Most physicians want to provide the best care possible to everyone, but increasing costs associated with medical liability and a disproportionate focus on acute care in the setting of already limited resources (we only have so many EKG machines, CT scanners, medications, nurses, technicians, etc.) means that a financially unsustainable situation has been a more prominent problem for many community hospitals for a while now.
Enter COVID-19. We can no longer afford to ignore the inevitability of death. You will die one day. And so will I.
It may come unexpectedly or too soon. Or, we may receive some warning signs that provide us with weeks, months, or years to plan ahead. Regardless, it is foolish for us to wait around for the latter scenario because it will happen. If you are reading this right now, you have the opportunity to reflect on your own death and what you want it to look like.
Do you want to go down in a metaphorical “blaze of glory,” with a critical care team pursuing every option possible to keep oxygenated blood pumping through your body?

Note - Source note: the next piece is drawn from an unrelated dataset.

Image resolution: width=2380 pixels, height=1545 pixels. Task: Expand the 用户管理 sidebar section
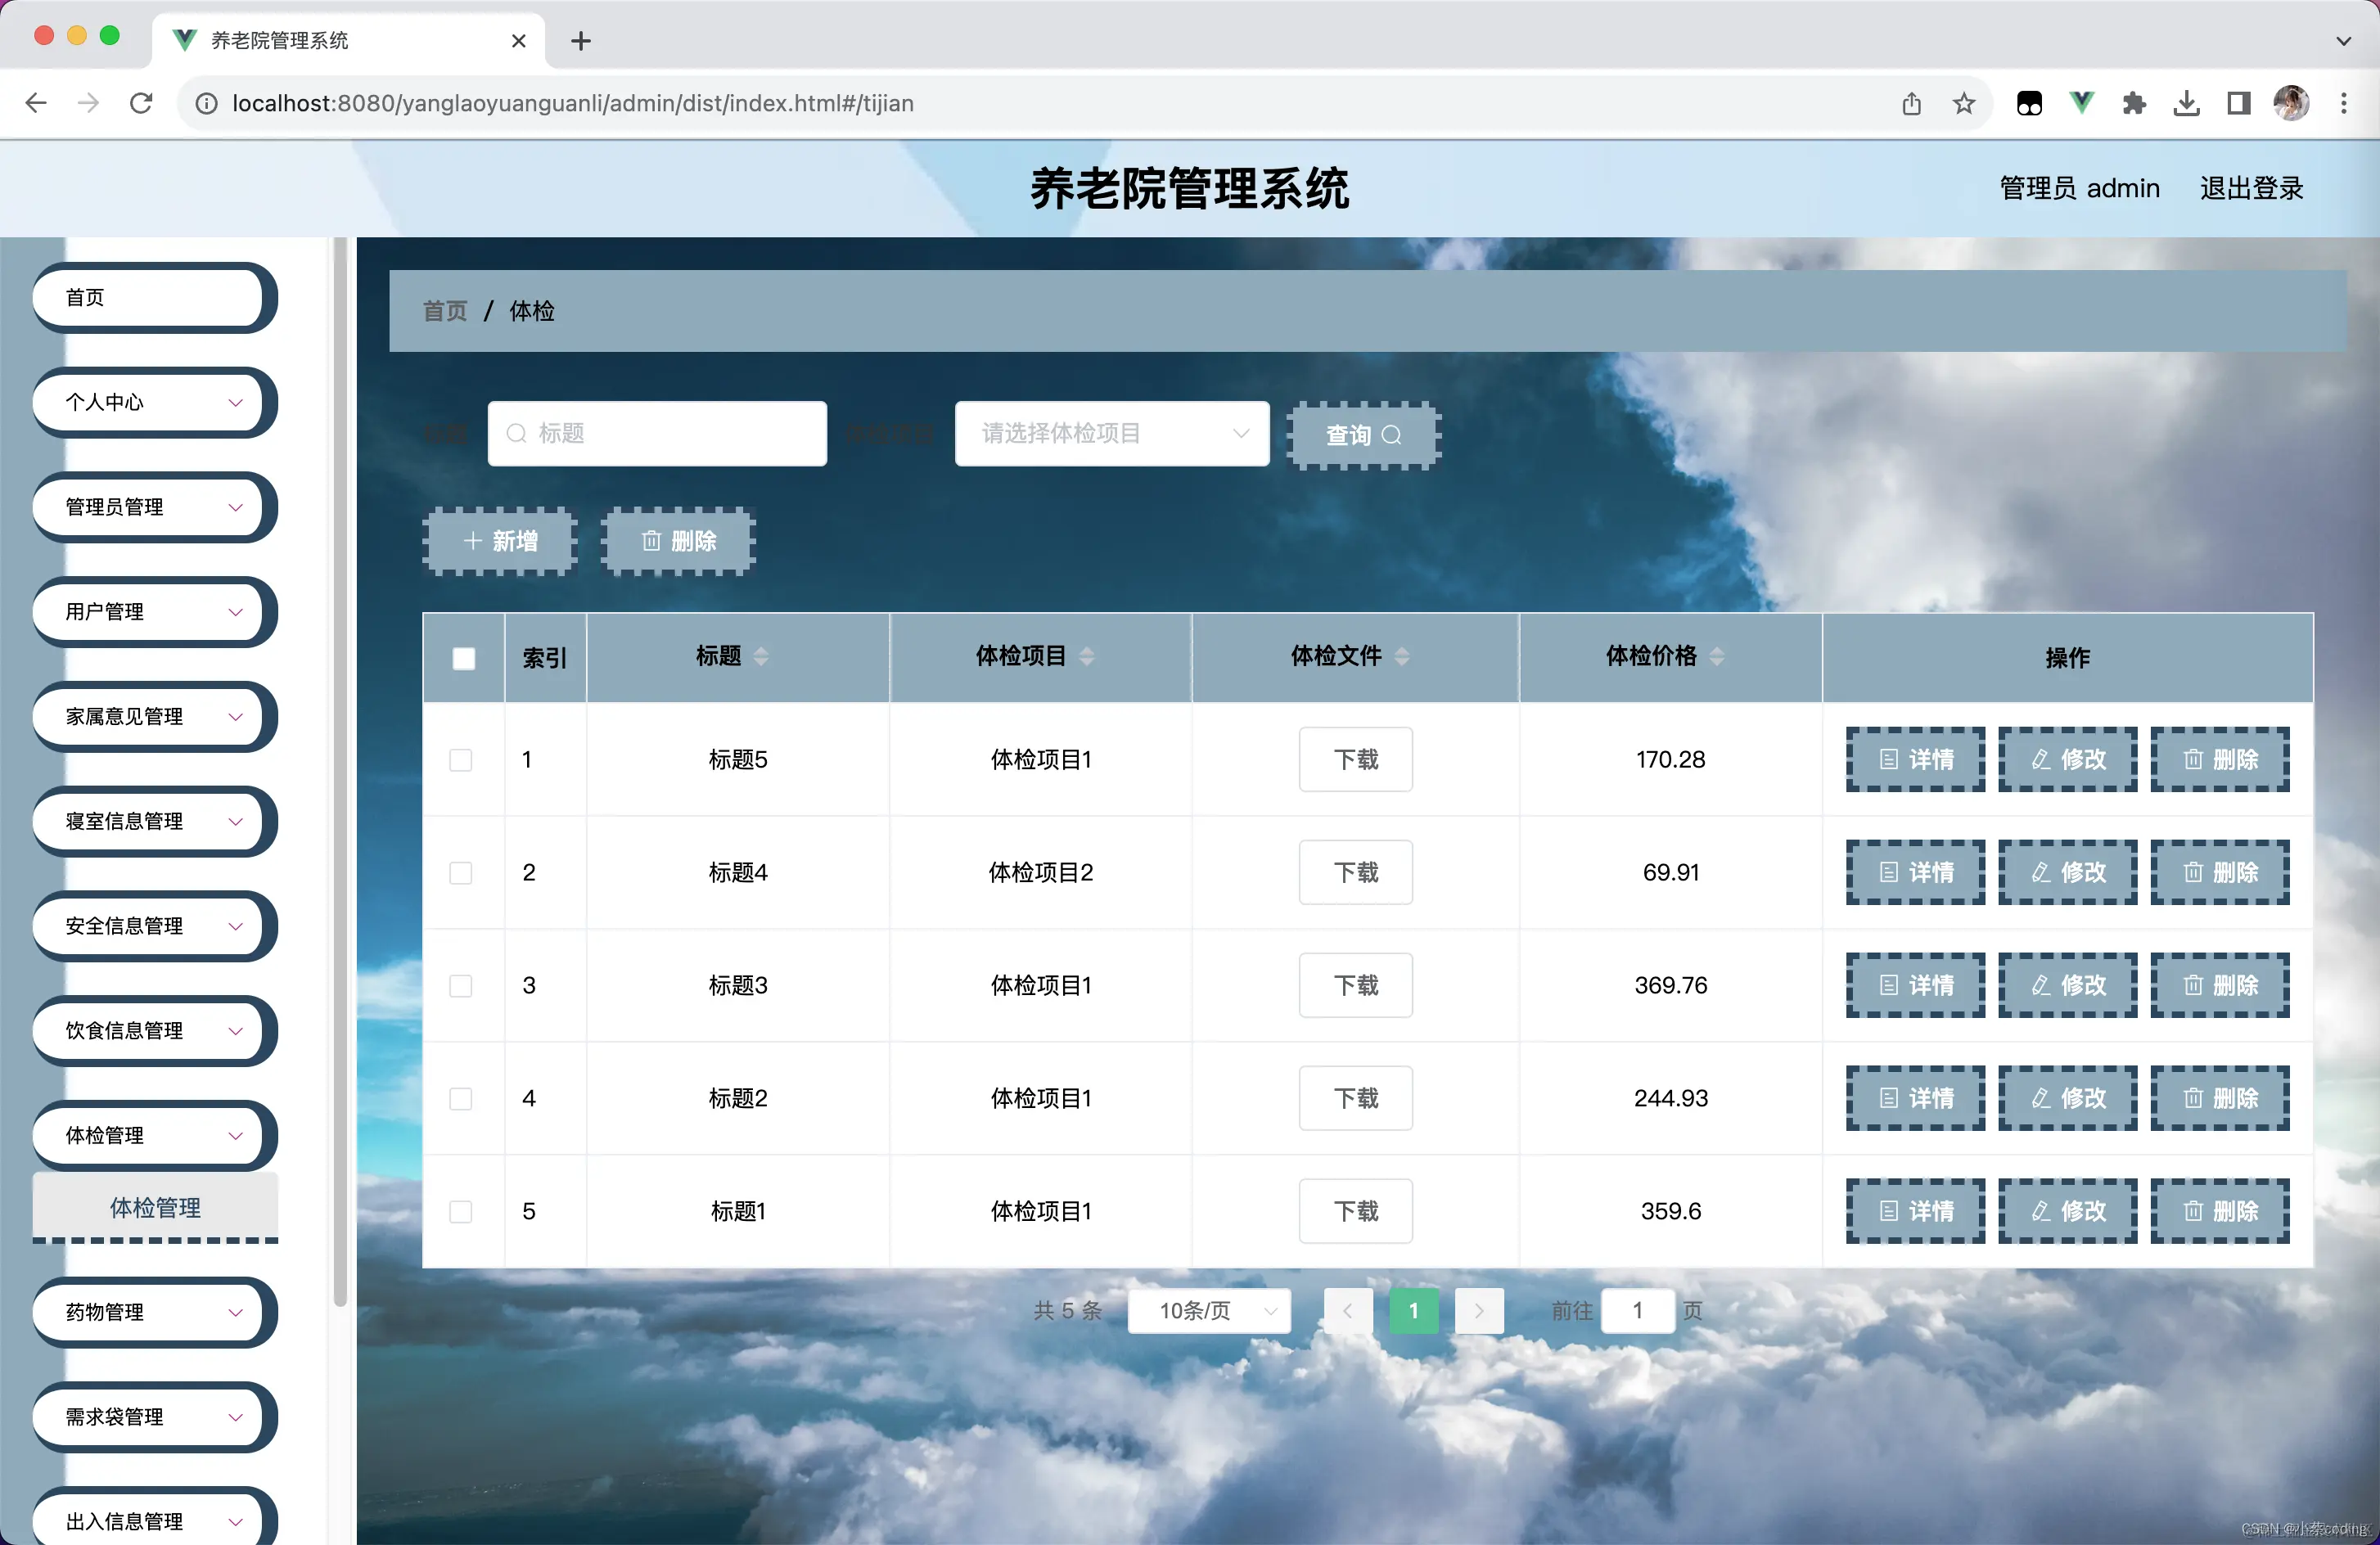point(153,611)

Do you want your awareness to be optimized so that you can interact with family and friends for as long as possible? Do you want to be at home resting quietly with your pets? There is no right or wrong answer.
But these questions must be addressed. We must learn about all the options that are available for end-of-life care. If we can learn to embrace the fragile nature of human existence and find joy and purpose in this fragility, not only do we as individuals stand to benefit, but so does the health care industry as a whole.
Haleh Van Vliet is an emergency physician.